Lab School Engineering
The Why Behind the Design Process
“Learning to master these skills is a significant goal in and of itself. But another whole layer of these classes like Engineering, Robotics, Design Lab, and Metalsmithing emerges from the secondary goals which include the development of skills needed to work effectively in team environments such as risk taking, collaboration, communication, perspective taking, and reflection. All invaluable — and essential — 21st century skills.”
— Director of Educational Technology Daniel Hartmann
The world is changing fast. Not only is technology transforming the way we learn, work, and communicate but the job market seems to be morphing at break-neck speed, too. Daily, it feels, life is being reinvented with a new and ever-shifting menu of opportunities. Thrilling and daunting, indeed.
How best to prepare? Learn through design processes that have real-world applications. The design process demands creative thinking in order to both define and solve problems, A skill set that is emphasized by the 21st century marketplace. At Lab, a focus on project-based, experiential learning across all academic subjects is the norm. But this year, in all divisions, we have added more STEAM (science, technology, engineering, arts, math)-related courses to give students the opportunity to focus on the why behind design processes — whether that process involves building a robot that climbs stairs in Robotics class or formulating an ecocity in Science and Engineering classes where sustainability is its goal.
So, what exactly is design process? In a nutshell, it is an approach for breaking down a large project into manageable chunks. Students — anyone! — can use this process to define the steps needed to tackle a project, while remembering to hold to all of their ideas and sketches throughout the process.
Junior High Robotics Teacher Maria Brinza pushes her students to “slow look” and go back to the proverbial drawing board when something doesn’t work. “Using the Carnegie Mellon Robotics curriculum, my students can visually code with logic and function blocks which mimic written code, making the material more accessible to the way they learn,” she says. “While they are building a robot that can make a U-turn or creating a gearbox on the 3-D printer strong enough for a wind turbine to turn on lights, for example, they are learning why the design process is crucial for success … breaking their process into small steps and using sequential thinking so when something doesn’t work they can return to their code and locate the breakdown.”
In Mr. Hartmann’s Engineering class, there are no grades; it is a portfolio-assessed class. “In one of our first projects of the year, the kids had to design a quad-copter body that could deliver a small package from the first to the second floor of the High School. They had to document all the steps and present their experience to the class. Having to apply design processes to real-world challenges using everyday objects really pushes the students to understand why chunking information, delineating clear steps, and planning sequentially is far more effective than making one big plan and then, oftentimes, having to start anew when it doesn’t work,” he says. “The projects we are doing during the year are designed to show students how the engineering design process can be applied to everyday life. Emphasizing the skills of design process and why they are important teaches students computational thinking and focuses on the real world applications of problem solving.”

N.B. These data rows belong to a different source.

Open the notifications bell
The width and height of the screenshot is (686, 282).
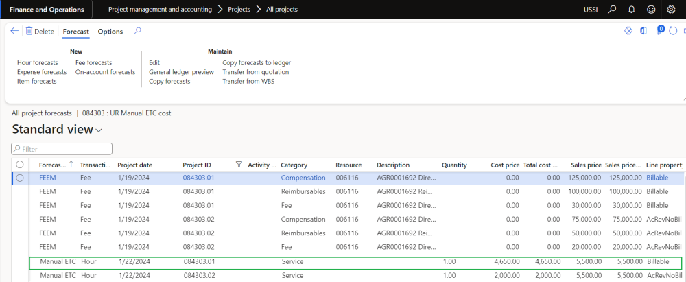[631, 10]
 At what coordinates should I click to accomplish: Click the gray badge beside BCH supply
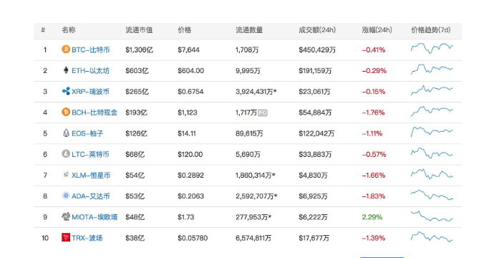(x=263, y=113)
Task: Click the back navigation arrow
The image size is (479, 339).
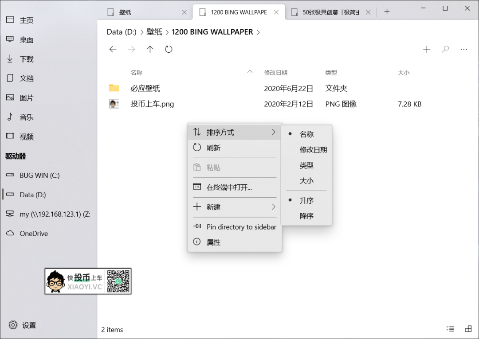Action: point(113,49)
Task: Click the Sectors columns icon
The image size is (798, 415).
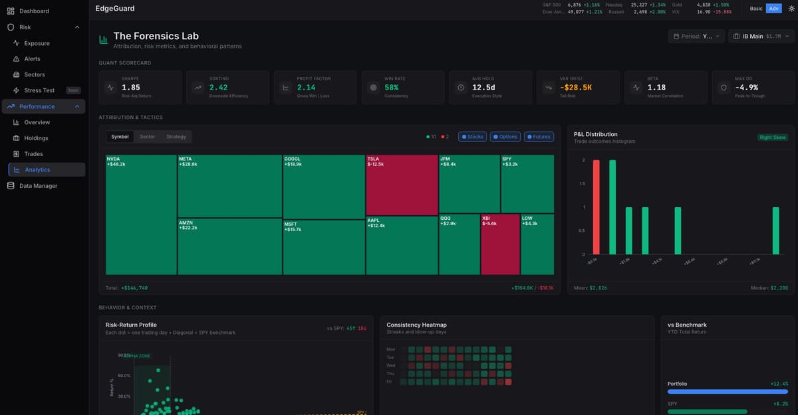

For High School Director of Visual Arts and Science Teacher Rebecca Alberts, teaching design process is second nature, especially in her Jewelry Making/Metalsmithing class. “One of the things that is so beneficial for students in the metals class is that it integrates many skills — from design, which involves the joining of formal visual ideas with functionality, and the actual skill building involved with using specialized tools with these materials (silver, copper, brass, stones) to having to slow down, as the materials require that shift in immediacy,” she says. “This class is all about problem solving and it is great to watch students go through the process along with all the challenges involved in designing and then fabricating pieces of functional art.”
Even the younger students are getting in on the design process action. Intermediate Art Teacher Deirdra Hazeley’s Design Lab class focuses on introducing basic 3-D design concepts (see Short page 33), which promotes problem-solving strategies, creative thinking, collaboration, and expression using various sculptural materials. And in three STEAM classes, Elementary is taking on a “First Lego League,” this year’s national challenge being “What if you could build a better world?” The year-long project includes real-world engineering activities as well as an emphasis on teamwork, healthy competition, and core values. “Not only are we excited to take on this challenge as a rich opportunity for collaboration and community-building,” says Head of Elementary Amy Oswalt, “but the choice was intentional as our theme this year is COIL: connection, origin, innovation, and legacy — ideas that can thread through all subjects and which can last a lifetime.”